File “/root/.cache/bazel/_bazel_root/b770f990bb7b9e2db5771981fb3a38b4/execroot/ai_infra/bazel-out/k8-fastbuild/bin/magnet/packages/iva/build_wheel.runfiles/ai_infra/iva/yolo_v4/models/yolov4_model.py”, line 692, in train
File “/usr/local/lib/python3.6/dist-packages/keras/engine/training.py”, line 1039, in fit
validation_steps=validation_steps)
File “/usr/local/lib/python3.6/dist-packages/keras/engine/training_arrays.py”, line 154, in fit_loop
outs = f(ins)
File “/usr/local/lib/python3.6/dist-packages/keras/backend/tensorflow_backend.py”, line 2715, in call
return self._call(inputs)
File “/usr/local/lib/python3.6/dist-packages/keras/backend/tensorflow_backend.py”, line 2675, in _call
fetched = self._callable_fn(*array_vals)
File “/usr/local/lib/python3.6/dist-packages/tensorflow_core/python/client/session.py”, line 1472, in call
run_metadata_ptr)
tensorflow.python.framework.errors_impl.InvalidArgumentError: {{function_node __inference_Dataset_map__map_func_set_random_wrapper_5710}} Invalid PNG data, size 789337
[[{{node AssetLoader/DecodePng}}]]
[[data_loader_out]]
print("To run with multigpu, please change --gpus based on the number of available GPUs in your machine.")
!yolo_v4 train -e $SPECS_DIR/yolo_v4_train_resnet18_kitti.txt \
-r $USER_EXPERIMENT_DIR/experiment_dir_unpruned \
-k $KEY \
--gpus 1
Yes.
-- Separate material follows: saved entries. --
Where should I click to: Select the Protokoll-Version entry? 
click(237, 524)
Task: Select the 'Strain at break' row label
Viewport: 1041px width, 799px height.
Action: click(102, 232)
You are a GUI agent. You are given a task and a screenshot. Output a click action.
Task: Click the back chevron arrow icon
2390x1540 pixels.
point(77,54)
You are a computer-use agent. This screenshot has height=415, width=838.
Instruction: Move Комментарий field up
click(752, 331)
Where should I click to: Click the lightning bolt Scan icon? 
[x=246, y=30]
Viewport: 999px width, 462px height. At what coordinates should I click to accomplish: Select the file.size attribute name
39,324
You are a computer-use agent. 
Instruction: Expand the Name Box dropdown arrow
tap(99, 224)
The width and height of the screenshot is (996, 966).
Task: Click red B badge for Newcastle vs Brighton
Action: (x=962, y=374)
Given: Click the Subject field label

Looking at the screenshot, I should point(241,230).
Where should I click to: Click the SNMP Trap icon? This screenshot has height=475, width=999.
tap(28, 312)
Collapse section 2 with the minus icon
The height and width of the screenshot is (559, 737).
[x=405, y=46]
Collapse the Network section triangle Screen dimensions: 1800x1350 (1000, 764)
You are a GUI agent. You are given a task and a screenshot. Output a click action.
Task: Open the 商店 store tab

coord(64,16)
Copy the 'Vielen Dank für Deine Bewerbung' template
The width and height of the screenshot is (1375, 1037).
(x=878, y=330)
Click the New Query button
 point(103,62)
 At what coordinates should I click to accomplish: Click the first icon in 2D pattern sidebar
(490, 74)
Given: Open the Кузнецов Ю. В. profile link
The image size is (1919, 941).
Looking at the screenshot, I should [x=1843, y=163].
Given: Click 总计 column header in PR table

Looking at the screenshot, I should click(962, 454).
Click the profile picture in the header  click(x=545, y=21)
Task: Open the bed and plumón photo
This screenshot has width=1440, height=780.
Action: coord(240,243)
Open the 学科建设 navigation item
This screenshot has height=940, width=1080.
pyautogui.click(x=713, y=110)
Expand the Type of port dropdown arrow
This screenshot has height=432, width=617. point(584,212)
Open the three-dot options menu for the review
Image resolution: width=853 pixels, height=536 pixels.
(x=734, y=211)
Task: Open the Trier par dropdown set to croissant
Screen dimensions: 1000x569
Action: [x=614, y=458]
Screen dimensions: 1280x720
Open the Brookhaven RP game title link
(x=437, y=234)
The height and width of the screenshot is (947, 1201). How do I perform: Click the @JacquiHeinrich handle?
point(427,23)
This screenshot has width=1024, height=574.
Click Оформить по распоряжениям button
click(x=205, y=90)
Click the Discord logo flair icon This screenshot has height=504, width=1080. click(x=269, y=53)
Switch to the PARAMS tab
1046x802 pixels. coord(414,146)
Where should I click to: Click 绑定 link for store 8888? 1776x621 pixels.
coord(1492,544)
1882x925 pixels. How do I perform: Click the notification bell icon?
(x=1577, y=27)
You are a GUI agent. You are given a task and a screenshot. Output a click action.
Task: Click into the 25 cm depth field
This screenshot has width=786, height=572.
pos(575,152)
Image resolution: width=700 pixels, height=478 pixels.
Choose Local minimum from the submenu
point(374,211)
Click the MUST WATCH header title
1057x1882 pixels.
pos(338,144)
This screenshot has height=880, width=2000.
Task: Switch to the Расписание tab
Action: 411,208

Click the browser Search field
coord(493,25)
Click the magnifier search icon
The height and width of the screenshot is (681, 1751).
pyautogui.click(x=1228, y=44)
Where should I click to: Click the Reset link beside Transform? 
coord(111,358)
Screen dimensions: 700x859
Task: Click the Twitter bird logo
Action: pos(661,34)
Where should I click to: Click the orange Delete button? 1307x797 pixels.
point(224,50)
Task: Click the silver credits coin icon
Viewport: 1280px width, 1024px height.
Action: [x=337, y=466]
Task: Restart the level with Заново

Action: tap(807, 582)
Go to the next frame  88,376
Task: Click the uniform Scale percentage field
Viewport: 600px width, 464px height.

I have narrowed our dataset. with a small number of datasets that are checked very carefully. I still have this problem.
Will check with nvcr.io/nvidia/tao/tao-toolkit-tf:v3.22.05-tf1.15.5-py3 and let you know later
Hi @Morganh The sequence format is used. Got the same problem. All the image/label in the log is normal. log.txt (4.7 KB)
Is this a problem caused by RAM? I checked RAM, my RAM has the problem as above.
There is no update from you for a period, assuming this is not an issue anymore.
Hence we are closing this topic. If need further support, please open a new one.
Thanks
From the log, the culprit is /workspace/tao-experiments/data/training/image_2/on the floor-6-237.png . Please check it.